Foi a primeira vez de Pelé e Garrincha, em campo, juntos, defendendo a camisa verde e amarelo. Vitória brasileira, com dois gols de Vavá, o segundo, com passe de Pelé. “Mas a Seleção não era só Garrincha e Vavá. Toda a nossa equipe estava muito confiante”, lembra o Rei. Saíram ovacionados e os jornais de todo País destacavam o bom futebol do novato, que impressionava os mais fortes rivais.

 

Em 1958, Pelé tinha apenas 17 anos e já defendia o Santos (Arte: Gazeta Press)

Importante logo de cara

Pelé não tem dúvidas: a partida mais difícil da Copa de 1958 foi no jogo seguinte, contra o País de Gales, quando marcou o seu primeiro gol em Mundiais. Era 19 de junho e o quarto embate da Seleção estava retrancado. Pelé, lembra Pepe, seu parceiro de Seleção e Santos, não tinha folga. Era marcação atrás de marcação. “Mas ele sabia se defender. Quando começavam a dar muito, ele ajeitava, era forte”, recorda o Canhão da Vila. “E o goleiro de Gales pegou, pegou, pegou tudo. Mas sempre ameaçando em um contra-ataque ou outro, então, a gente estava sempre com um pé na frente o outro atrás, porque se você perde o jogo, você volta pra casa”, lembra Pepe, da aflição que acompanhou das arquibancadas, já que ele também estava lesionado e não conseguiu espaço entre os selecionados para a partida.

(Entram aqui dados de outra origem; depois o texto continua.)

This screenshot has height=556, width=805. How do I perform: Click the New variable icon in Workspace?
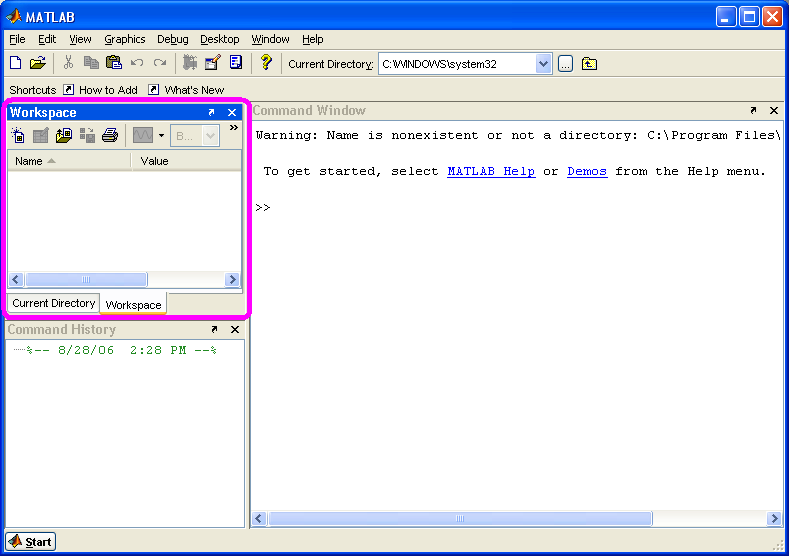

Pelé voltou para casa com troféu em mãos e considerado o melhor jogador mais novo da disputa (Foto: Acervo/Gazeta Esportiva)

“Mas a gente tinha Pelé e Garrincha, dois gênios fantásticos”, conta Pepe, sem esconder o orgulho de ter jogado com a dupla. Para fazer o gol que deu a vitória aos liderados por Vicente Feola, Pelé fintou com o corpo o central Mel Charles, da equipe britânica. O único tento da partida que levou o Brasil para as semifinais veio aos 28 minutos do segundo tempo.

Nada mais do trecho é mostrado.